Génération 3 — Rénovations 1990-2010. Tableau modulaire sur rail DIN, disjoncteurs divisionnaires modernes courbe C, généralement deux interrupteurs différentiels 30 mA, conforme à l'amendement A2 NF C 15-100 (2003). C'est la génération la plus stable mais qui commence à montrer ses limites face aux usages 2020 (plaques induction haute puissance, bornes IRVE, climatisation).

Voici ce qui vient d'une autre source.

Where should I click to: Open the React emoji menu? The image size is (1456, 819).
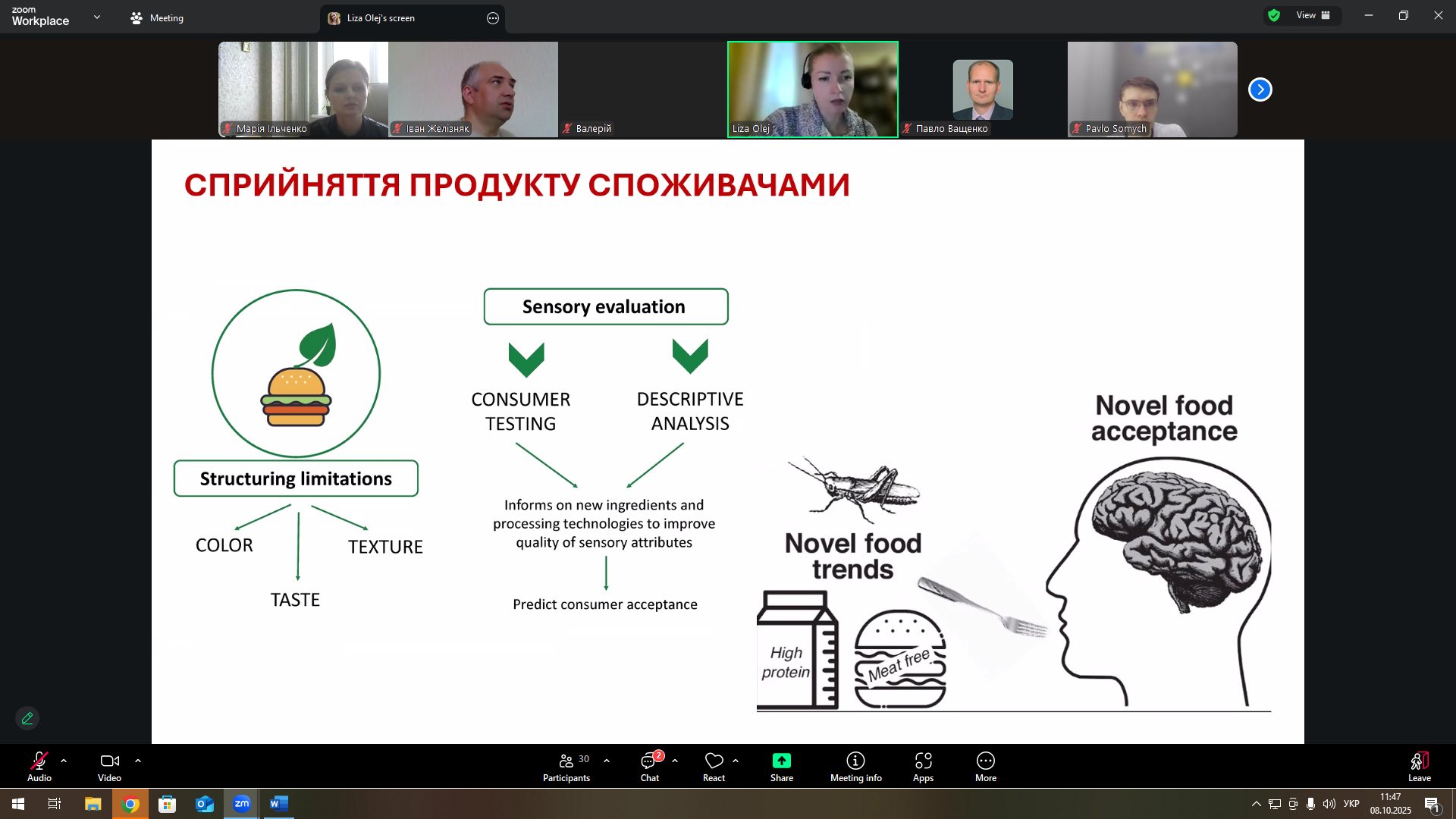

Génération 4 — Programmes neufs post-2016. Tableaux modulaires de grande capacité, plusieurs interrupteurs différentiels dont au moins un type A pour plaques induction, GTL (gaine technique logement) conforme, parasurtenseur souvent posé en série, pré-équipement IRVE en parking depuis 2017. Et désormais une génération 4 bis émerge depuis fin 2024 : conformité à la nouvelle série NF C 15-100 (21 normes refondues, publiée par AFNOR le 23 août 2024 en remplacement de l'amendement A5 dépassé, applicables seules à partir du 1er septembre 2025 après une période transitoire de 12 mois). Cette nouvelle série apporte : DPDA (Dispositif de Protection contre les Défauts d'Arc) recommandé pour prises sensibles, DDR type F (haute sensibilité 30 mA pour circuits à variateur de fréquence), parasurtenseur à installer obligatoirement à moins de 10 mètres de l'origine de l'installation, et pour les bornes IRVE la conformité à la nouvelle NF C 15-100-7-722 dédiée.